András Schweitzer: Ideas for Containment? World War Two American and British Confederation Plans for Postwar East-Central Europe

2019/8
At an early stage of the Second World War American and British post-war planners were preparing and discussing confederation schemes for the small states of East-Central Europe. As a tangible outcome and a first step toward the establishment of a wider regional union after the war a Czechoslovak-Polish treaty was signed in January 1942 in London by Edvard Beneš and Wladyslaw Sikorki, the respective heads of governments in exile. According to the available (quite scarce and largely Cold-war focused) literature the project was gradually abandoned mainly because Beneš and the Western powers did not want to antagonize their Soviet ally, which soon held the region under its control.
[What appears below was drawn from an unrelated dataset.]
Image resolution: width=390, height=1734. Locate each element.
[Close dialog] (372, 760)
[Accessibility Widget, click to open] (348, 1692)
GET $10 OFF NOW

The paper focuses on the emergence and development of these plans. It aims to revisit the question of their origin and the reasons why they were gradually abandoned. Based on British and American archival sources (mainly: policy documents of the British Foreign Office and minutes of the American Advisory Committee on Postwar Foreign Policy) it seems clear that diplomats in London and Washington were soon confronted with severe challenges. Before Soviet adversity was even expressed they found that the interested East-Central European political elites were not able to harmonize their postwar ideas, because of other perceived conflicting national interests. Although a confederation arrangement would have clearly benefited the USA, Britain, and all Western-friendly, democratic East-Central European political movements, after much deliberation and collaboration no such detailed plan was worked out by the parties. While Soviet intervention had its effects, this failure was in part due to the fact that the pre-war regional arrangements frequently violated the principle of self-determination and formed the basis of serious grievances and disputes. American and British planners sought to ease these tensions, which had been exploited by Germany and the Soviet Union, by suggesting border corrections. However some of these would have meant taking away territories from “friendly” states and/or rewarding “enemies”, which was hardly attainable politically after the war. Thus, controversies of the peace settlement system that followed the first world war became a factor not only for the outbreak of the second but also for the failure of US and British policy makers to effectively oppose Soviet control over East-Central Europe afterwards.